* [Problem to solve] Everything in the listing below should be repeated verbatim, apart from the pictures.

* [Exercise data]
● ● ● ● ●
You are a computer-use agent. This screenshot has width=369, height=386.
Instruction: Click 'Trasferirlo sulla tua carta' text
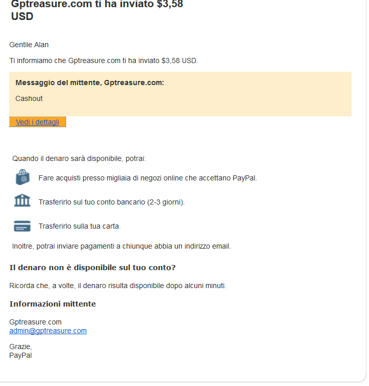point(79,226)
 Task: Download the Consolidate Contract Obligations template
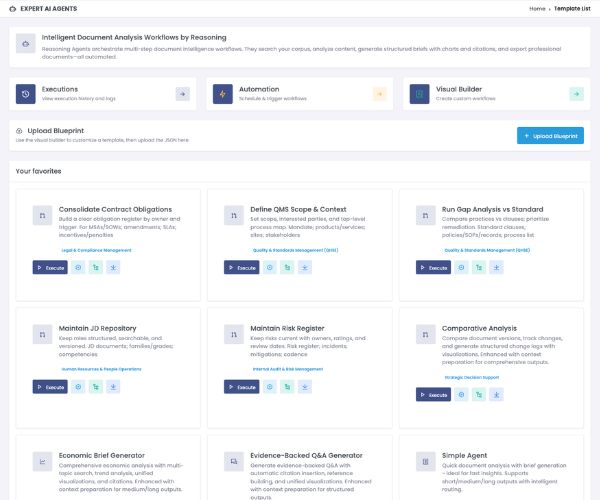point(113,267)
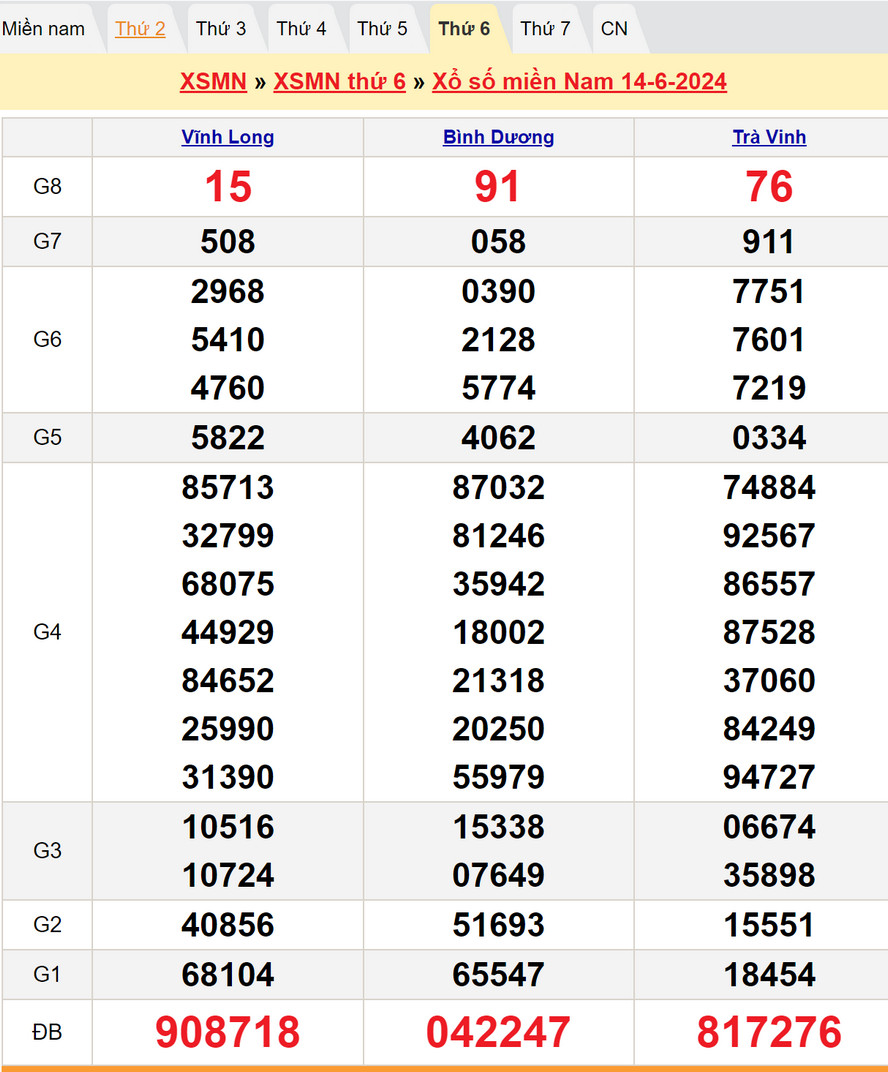Select the CN (Sunday) tab
This screenshot has height=1072, width=888.
[x=614, y=29]
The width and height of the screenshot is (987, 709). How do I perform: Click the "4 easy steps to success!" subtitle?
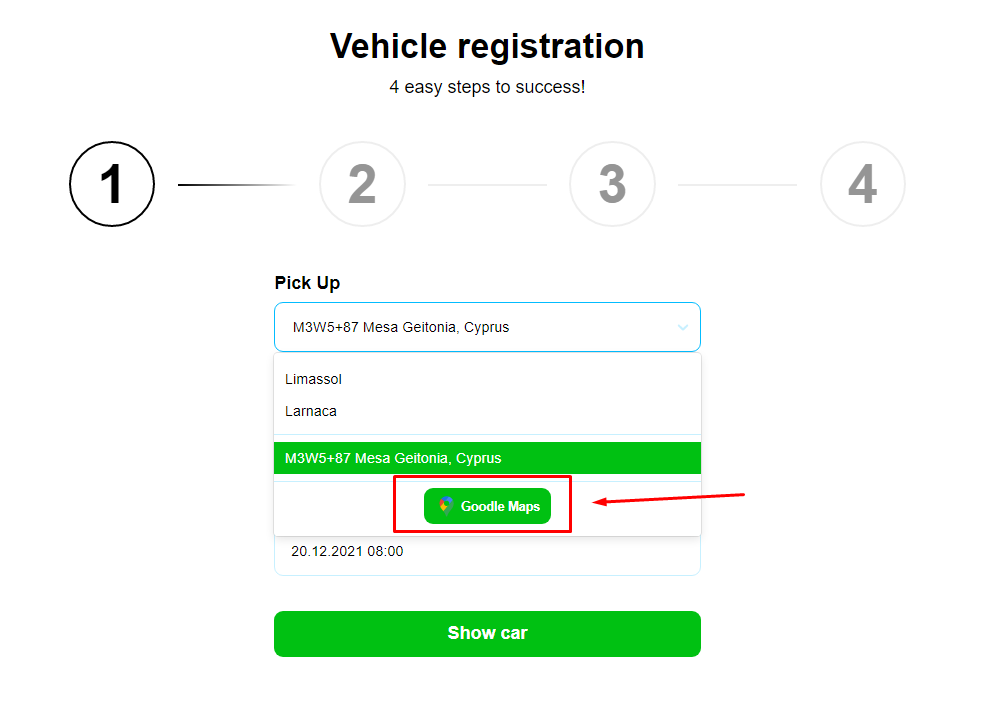pyautogui.click(x=487, y=87)
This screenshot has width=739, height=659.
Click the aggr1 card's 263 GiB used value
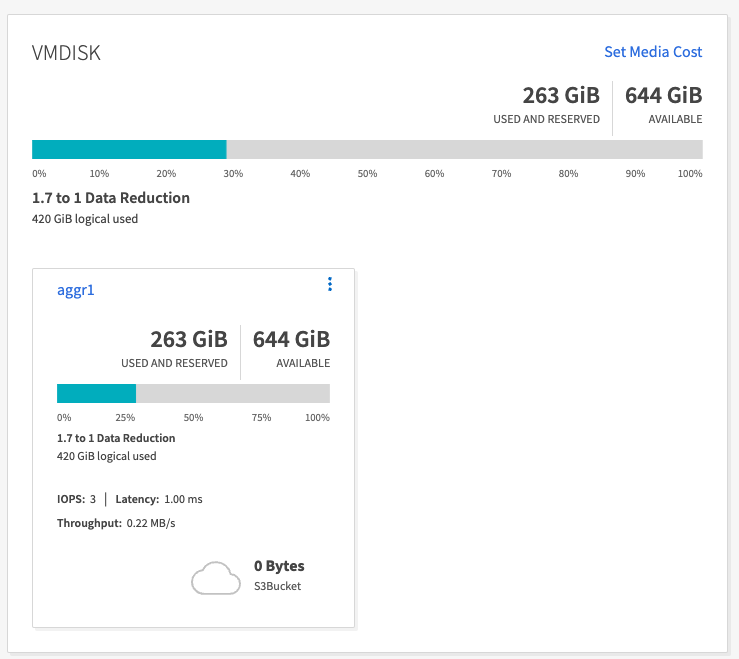coord(188,339)
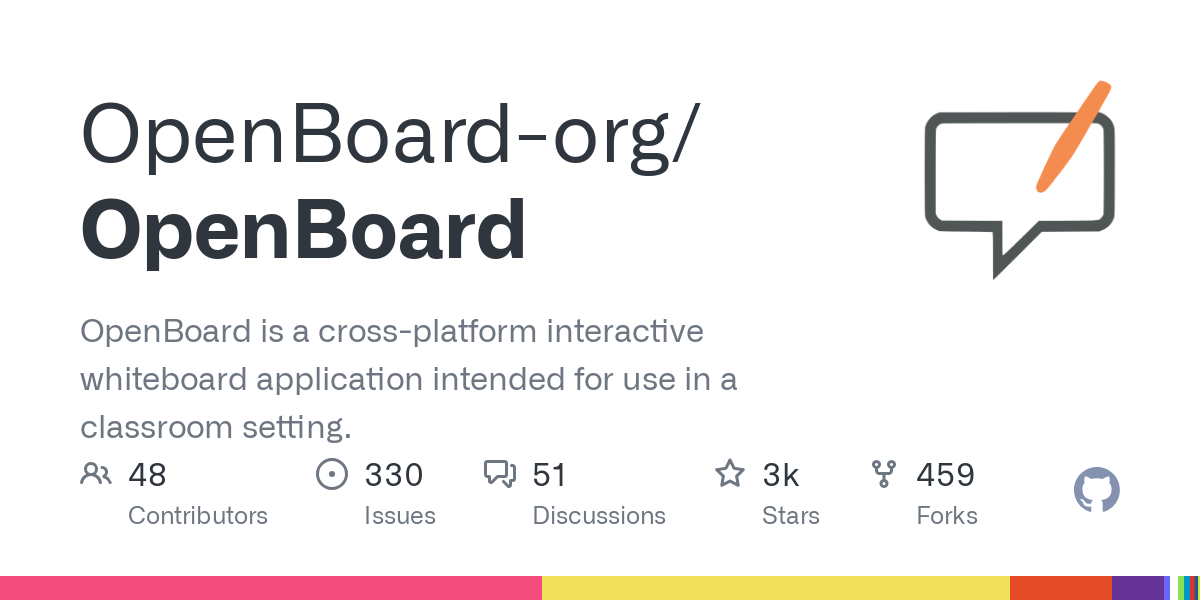
Task: Open the bold OpenBoard repository name
Action: pos(303,231)
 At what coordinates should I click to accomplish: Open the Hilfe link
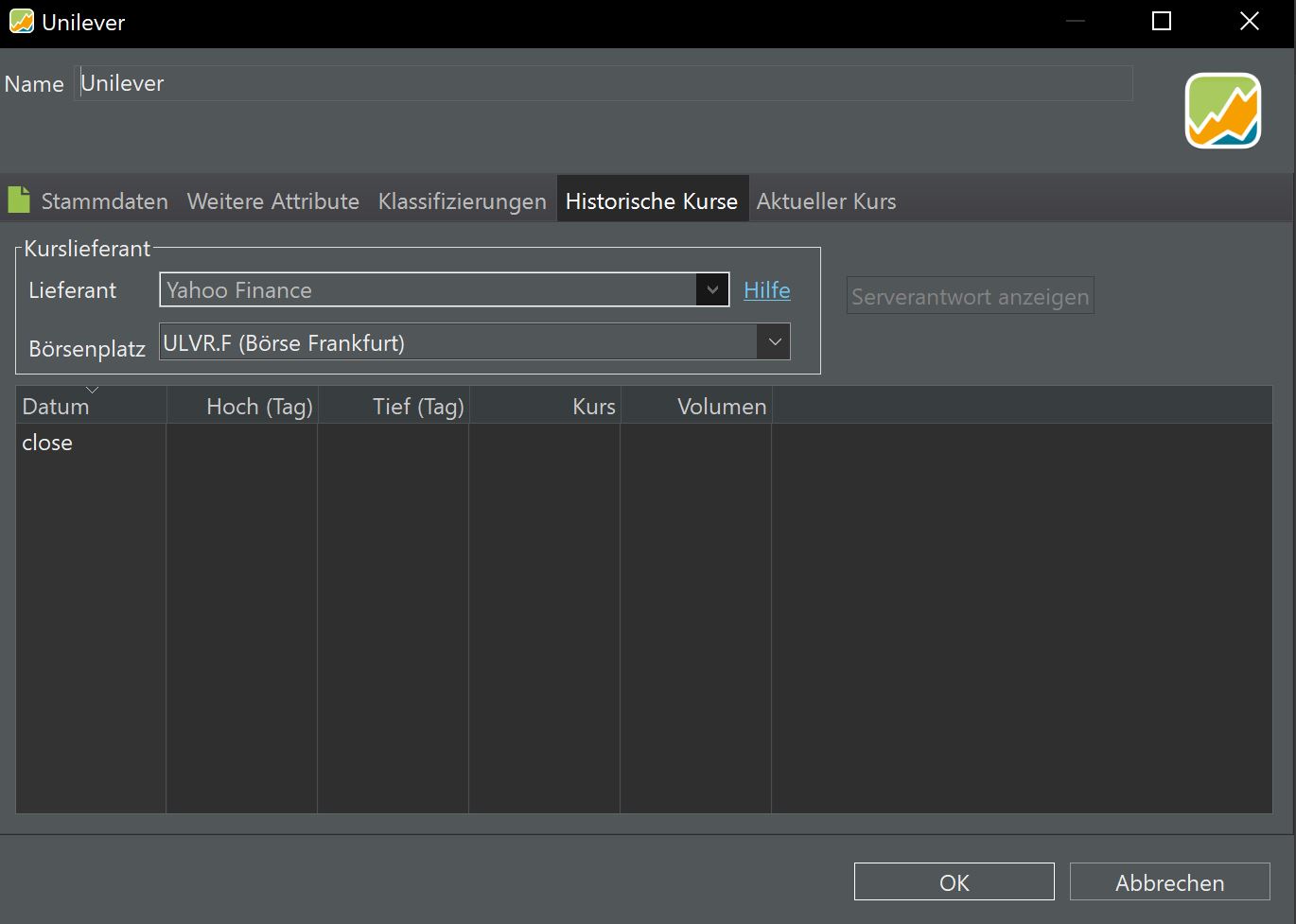click(766, 290)
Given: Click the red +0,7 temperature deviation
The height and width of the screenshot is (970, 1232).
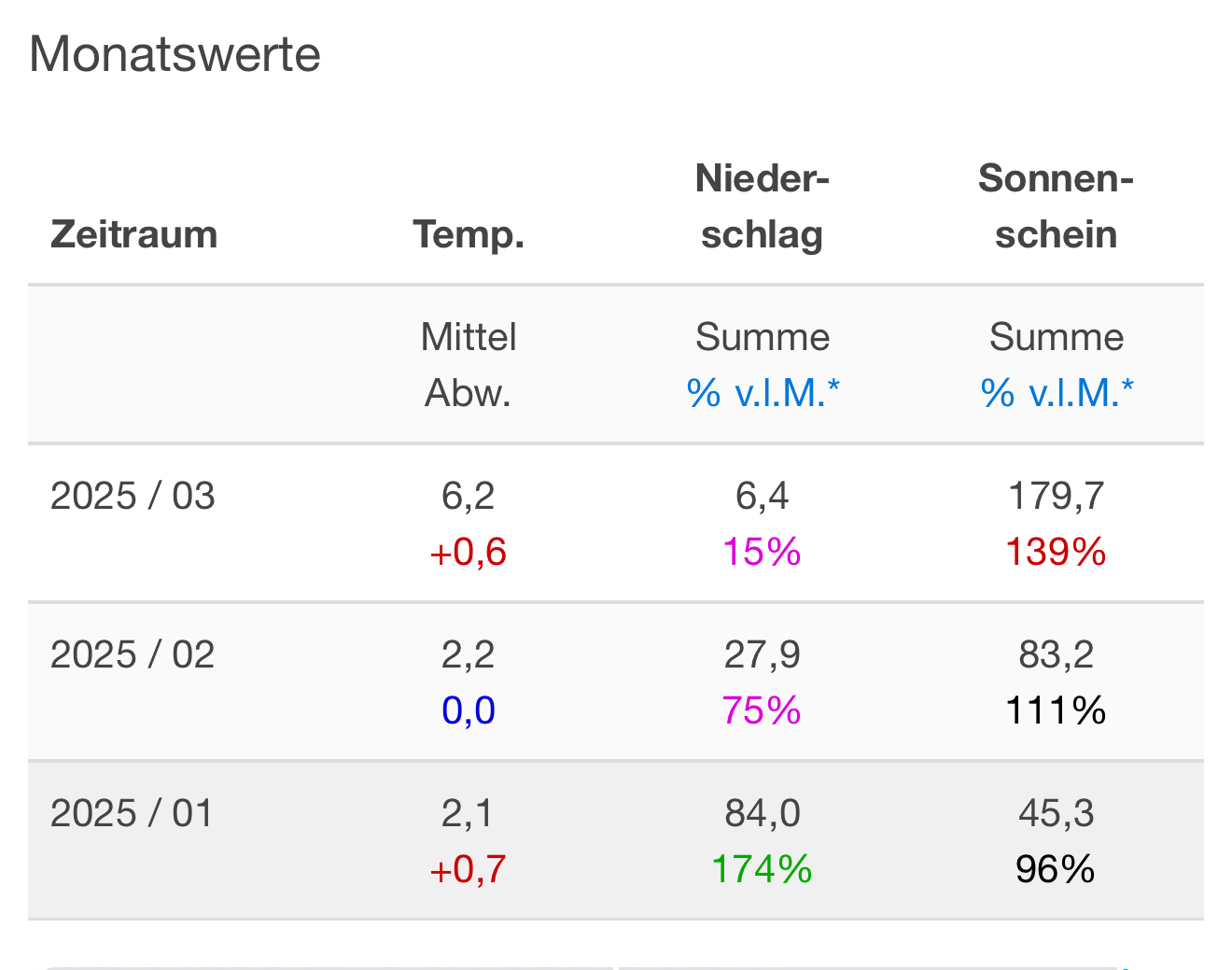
● ● ● ● ●
* [Solution for this problem]
You are a computer-use agent. This screenshot has width=369, height=386.
Instruction: Click 'Trasferirlo sulla tua carta' text
point(79,226)
 Task: Download the Consolidate Contract Obligations template
point(113,267)
Select the CN (Sunday) tab
This screenshot has height=1072, width=888.
[x=614, y=29]
The width and height of the screenshot is (987, 709). How do I perform: Click the "4 easy steps to success!" subtitle?
pyautogui.click(x=487, y=87)
This screenshot has width=739, height=659.
Click the aggr1 card's 263 GiB used value
coord(188,339)
Task: Open the bold OpenBoard repository name
Action: pos(303,231)
 At what coordinates should I click to accomplish: Open the Hilfe link
click(766, 290)
Given: Click the red +0,7 temperature deviation
The height and width of the screenshot is (970, 1232).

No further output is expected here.